The Media is Turning on President Obama: Michael Goodwin, New York Post, Apr. 27, 2014— With multiple crises spiraling out of control around the world, stories about the Obama presidency are taking on the air of postmortems.

How Putin Is Reinventing Warfare: Peter Pomerantsev, Foreign Policy, May 5, 2014—  The Kremlin, according to Barack Obama, is stuck in the "old ways," trapped in Cold War or even 19th century mindsets.

Russia’s Weimar Syndrome: Roger Cohen, New York Times, May 1, 2014 — Sergei Karaganov, a prominent Russian foreign policy expert at the Higher School of Economics in Moscow, recently provided a useful summation of his vast country’s sense of humiliation and encirclement.

A Foreign Policy Flirting With Chaos: Richard N. Haass, Wall Street Journal, Apr. 29, 2014— American foreign policy is in troubling disarray.

 

On Topic Links

 

A Moscow-Cairo-Jerusalem Axis?: Neville Teller, Jerusalem Post, Apr. 21, 2014

China and Russia Are Getting Closer: Nikolas K. Gvosdev, National Interest, May 20, 2014

Kerry Keeps Swinging For the Fences — and Missing: Benny Avni, New York Post, May 1, 2014

Can the West Find the Energy to Deter Russia?: Anne Applebaum, Washington Post, May 1, 2014

 

THE MEDIA IS TURNING ON PRESIDENT OBAMA

Michael Goodwin

New York Post, Apr. 27, 2014

 

With multiple crises spiraling out of control around the world, stories about the Obama presidency are taking on the air of postmortems.

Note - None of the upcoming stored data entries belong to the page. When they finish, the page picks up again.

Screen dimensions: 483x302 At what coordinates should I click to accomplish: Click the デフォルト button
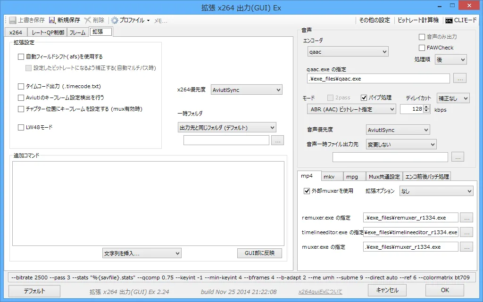pos(33,291)
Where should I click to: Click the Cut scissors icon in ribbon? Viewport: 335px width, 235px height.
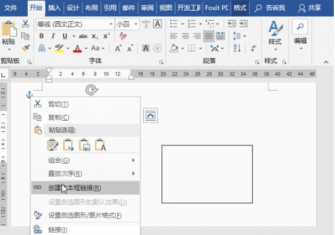point(25,24)
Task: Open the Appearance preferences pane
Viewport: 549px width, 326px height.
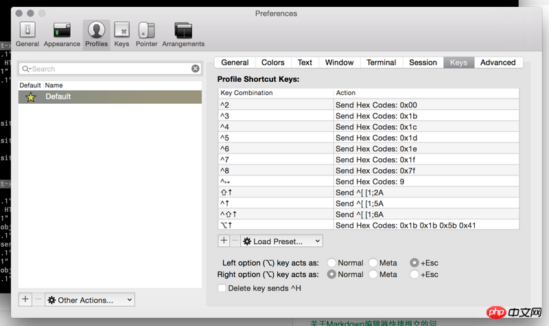Action: 62,34
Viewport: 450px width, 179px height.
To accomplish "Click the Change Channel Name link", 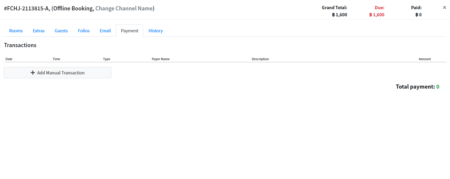I will 124,9.
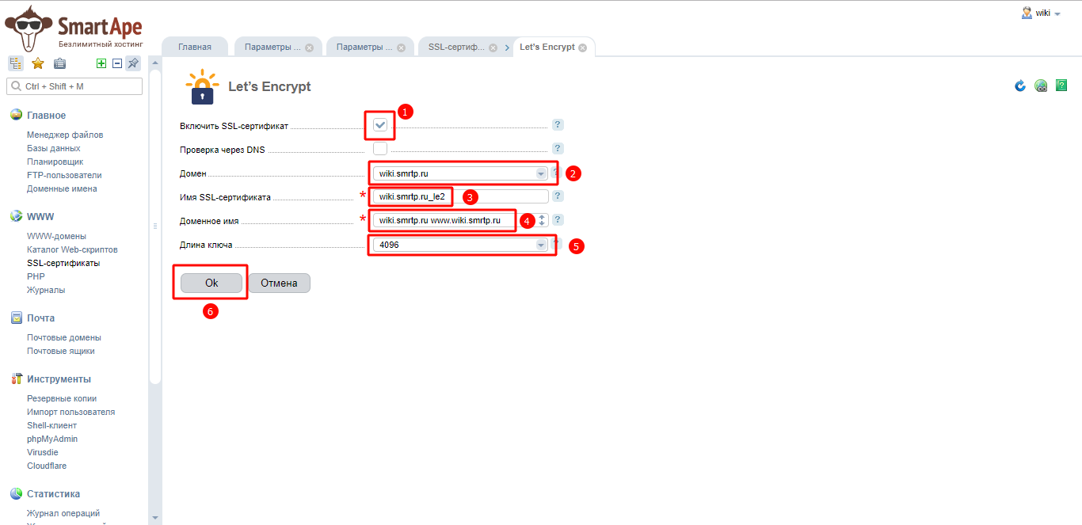Open the Длина ключа dropdown
The height and width of the screenshot is (525, 1082).
[460, 245]
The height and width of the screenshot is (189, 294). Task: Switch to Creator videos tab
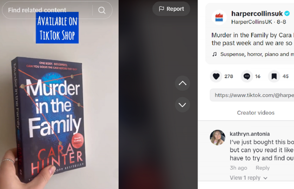(x=255, y=112)
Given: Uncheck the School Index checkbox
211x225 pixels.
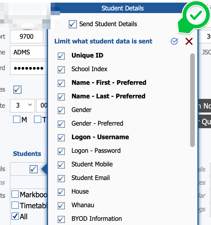Looking at the screenshot, I should point(61,69).
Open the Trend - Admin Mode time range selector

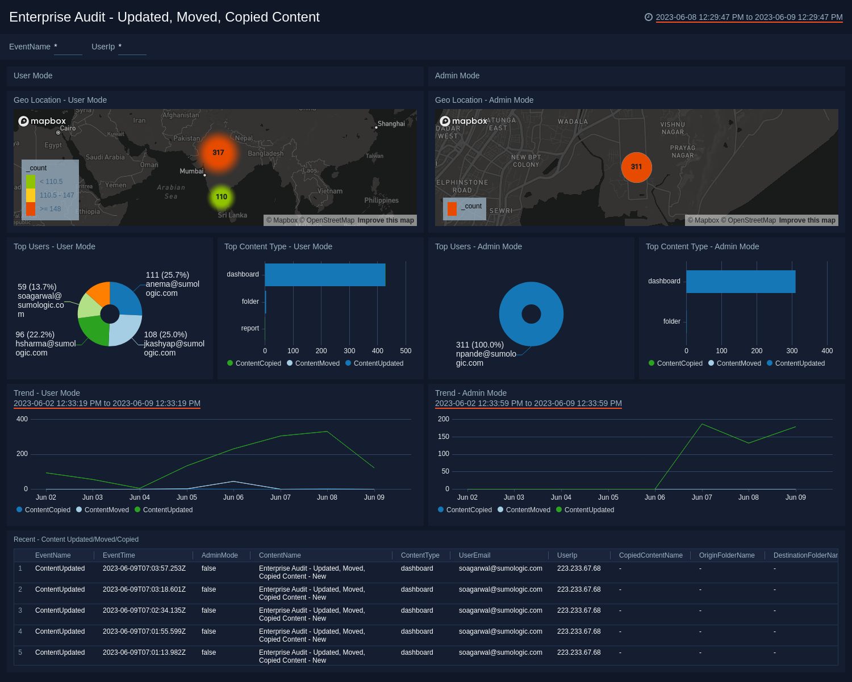click(x=528, y=403)
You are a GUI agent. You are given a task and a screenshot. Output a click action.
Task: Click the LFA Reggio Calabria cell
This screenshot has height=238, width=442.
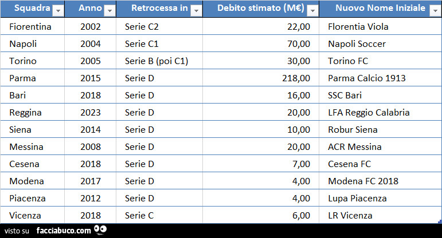369,112
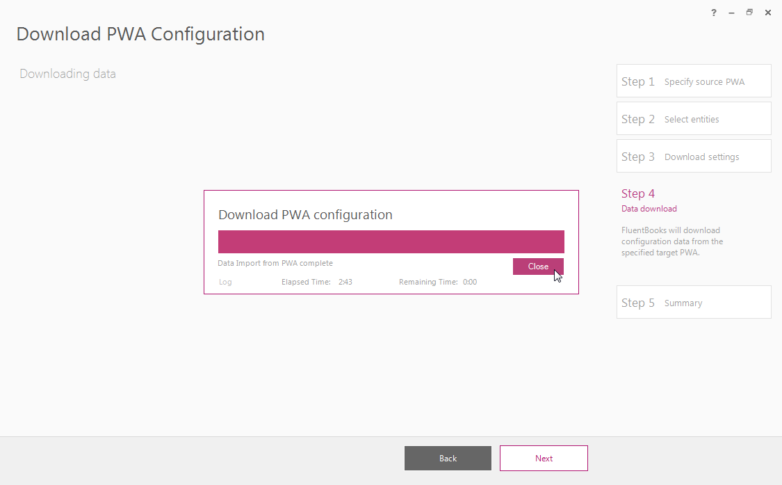Close the download progress dialog
The height and width of the screenshot is (485, 782).
[x=538, y=267]
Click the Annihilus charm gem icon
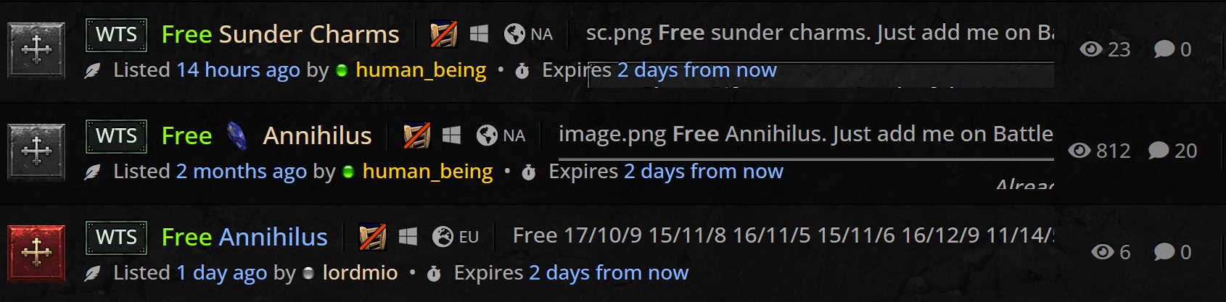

What went wrong, who’s to blame, what next — even The New York Times is starting to recognize that Dear Leader is a global flop. “Obama Suffers Setbacks in Japan and the Mideast,” the paper declared on Friday’s front page. The double whammy of failure pushed the growing Russian menace in ­Europe to inside pages, but even they were chock-full of reports about utopia gone wrong. One story detailed how the White House was facing the “consequences of underestimating” North Korea’s Kim Jong-un. Others recounted the continuing Syrian slaughter and the murder of three Americans in Afghanistan.

 

The accounts and others like them amount to an autopsy of a failed presidency, but the process won’t be complete unless it is completely honest. To meet that test, the Times, other liberal news organizations and leading Democrats, in and out of office, must come to grips with their own failures, as well. Obama had a free hand to make a mess because they gave it to him. They cheered him on, supporting him with unprecedented gobs of money and near-unanimous votes. They said “aye” to any cockamamie concept he came up with, echoed his demonization of critics and helped steamroll unpopular and unworkable ideas into reality. Some of his backers knew better, and said so privately, but publicly they were all in. Whether it was ObamaCare, his anti-Israel position or the soft-shoe shuffle around the Iranian nuke crisis, they lacked the courage to object. They said nothing as Obama went on foreign apology tours and stood silent as our allies warned of disastrous consequences. Even now, despite protests from a succession of Pentagon leaders, former Democratic defense hawks are helping Obama hollow out our military as Russia and China expand theirs and al Qaeda extends its footprint.

 

A king is no king without a court, and Obama has not lacked for lackeys. The system of checks and balances is written into the Constitution, but it is the everyday behavior of Americans of good will that makes the system work. That system broke down under Obama, and the blame starts with the media. By giving the president the benefit of the doubt at every turn, by making excuses to explain away fiascos, by ignoring corruption, by buying the White House line that his critics were motivated by pure politics or racism, the Times and other organizations played the role of bartender to a man on a bender. Even worse, they joined the party, forgetting the lessons of history as well as their own responsibilities to put a check on power. A purpose of a free press is to hold government accountable, but there is no fallback when the watchdog voluntarily chooses to be a lapdog.

 

The sycophancy was not lost on other politicians and private citizens. Taking their cue from the media, they, too, bit their tongues and went along as the president led the nation astray and misread foreign threats. From the start, support for Obama often had a cult-like atmosphere. He sensed it, began to believe it and became comfortable demanding total agreement as the price for the favor of his leadership. That he is now the imperial president he used to bemoan is no long­er in dispute. The milking of perks, from golf trips to Florida to European vacations for the first lady, is shockingly vulgar, but not a peep of protest comes from his supporters. The IRS becomes a political enforcer, but that, too, is accepted because nobody will risk their access by telling Obama no. You are either with him or you are his enemy.

 

The evidence is everywhere that his ideas are flawed, that his view of economics, diplomacy, the military, history, science and religion are warped by his own narcissism. He doesn’t even talk a good game anymore.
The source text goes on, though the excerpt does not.